Strong limerance interfering with my concentration

Jacob J, modified 4 Years ago at 4/17/19 3:34 PM
Created 4 Years ago at 4/17/19 3:34 PM

Strong limerance interfering with my concentration

Post: 1 Join Date: 4/17/19 Recent Posts
Hello.

I have a situation that is causing a significant change in my practice. I practice Zen Soto, working on concentration.

A exchange student has come to my house for 8 months.  We're halfway through the stay. I have taken it upon myself to mentor the student and help him learn as many new things in addition to his schooling as I can. This has gone well. The student has been grateful of the effort I have made. We get along well and spend a fair amount of time together. However in getting very close to the student I have also fallen deeply in love with him. The love is unrequited as the student is not interested in reciprocating. The best way to break free of the strong feelings I have for the student, ongoing despite his lack of interest, would be for the student to leave. But if I ask him to leave it'll wreck his semester abroad project, raise all sorts of questions with his family about what went wrong.  In short I'm stuck with the situation for a few more months.

The reason I'm writing a post here about this is to discuss the effect it is having on my practice. When I sit I am very distracted from any kind of concentration. I begin to focus on my breath and within half an inhalation my mind has wandered off, thinking about the student.  This might last for several minutes. Then I remember what I'm doing and return to the breath.  However my concentration usually lasts another half a breath and I'm completely distracted again. I have tried using mental noting (in/out) to help concentrate, with very little effect. I have tried examining the feelings that arise as simple energy patterns in the body, but in a couple of seconds I'm swept back into my cravings, lost in the past or the future. I have tried counting my breaths on a cycle of 1 to 10, but again I'm lost before I get to the first exhalation. I have tried looking for the thinker of these thoughts, but no sooner have I thought to do that when I'm lost in thought yet again. I have tried calling up these feelings on purpose in an attempt to let them wear themselves out, without success.

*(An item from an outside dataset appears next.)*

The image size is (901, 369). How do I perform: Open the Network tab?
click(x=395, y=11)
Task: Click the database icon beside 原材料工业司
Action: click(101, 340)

So this situation has generated a distraction that is currently overpowering my ability to concentrate.  During an hour and a half session I might concentrate on my breath for ten seconds total. I am not angry with these feelings.  I feel what I feel. However it would be better to be able to let them go, at least for a while durig my sitting. Eventually the situation will change at home and this strong limerance will fade away. But that appears to be months away.

Does anyone have any ideas about how to accept and release these feelings ? Or perhaps how to work on my concentration while being awash in them ?  Or if someone feels I'm asking the wrong questions, I'm listening.

Thanks in advance.
Jacob
Jason Massie, modified 4 Years ago at 4/18/19 10:57 PM
Created 4 Years ago at 4/18/19 10:57 PM

RE: Strong limerance interfering with my concentration

Posts: 124 Join Date: 10/18/16 Recent Posts
I had a similar issue. There was this girl that wanted me to chase her but never catch her. Haha. I could not stop thinking about her. Yet here I was on retreat. I had 10 - 16 hour days of trying not to think about her. I failed at this. Haha.
I would be very accepting first off. Accept whatever happens. It will suck less.
Then you could make whatever hinders your meditation the object of your meditation. Maybe watch the breath but as soon as a thought occurs, label it like dialog, planning, imagining, memory, resentment etc.
It will be easy to see that thought is not self and not in your control. See it over and over. A thought has the same nature as an itch. Imagine deciding that you were not going to have any itches for the meditation period and then being disappointed when an itch occurs. Haha.
So the classical hinderences of craving and aversion will occur when these thoughts occur. The remedy is mindfullness and equanimity. See them but be non-judgemental. Have a neutral judgement of the thoughts, the person, yourself. If you are like me, you will have to do this many times. Because I did that, I am very grateful for the love desired but not reciprocated. 

If you can't do this stuff, maybe relax on the meditation until it passes. If the mind is sharp and you play a negative tape loop over and over, you can harm yourself. Daniel calls it dark jhana.
thumbnail
Linda ”Polly Ester” Ö, modified 4 Years ago at 4/21/19 9:46 AM
Created 4 Years ago at 4/21/19 9:46 AM

RE: Strong limerance interfering with my concentration

Posts: 7134 Join Date: 12/8/18 Recent Posts
Sometimes I have seen recommendations for this kind of situation to contemplate ugliness and the decay of the body and the yucky stuff that comes out from it and that sort of thing, but personally I think Jason’s advice sounds more constructive.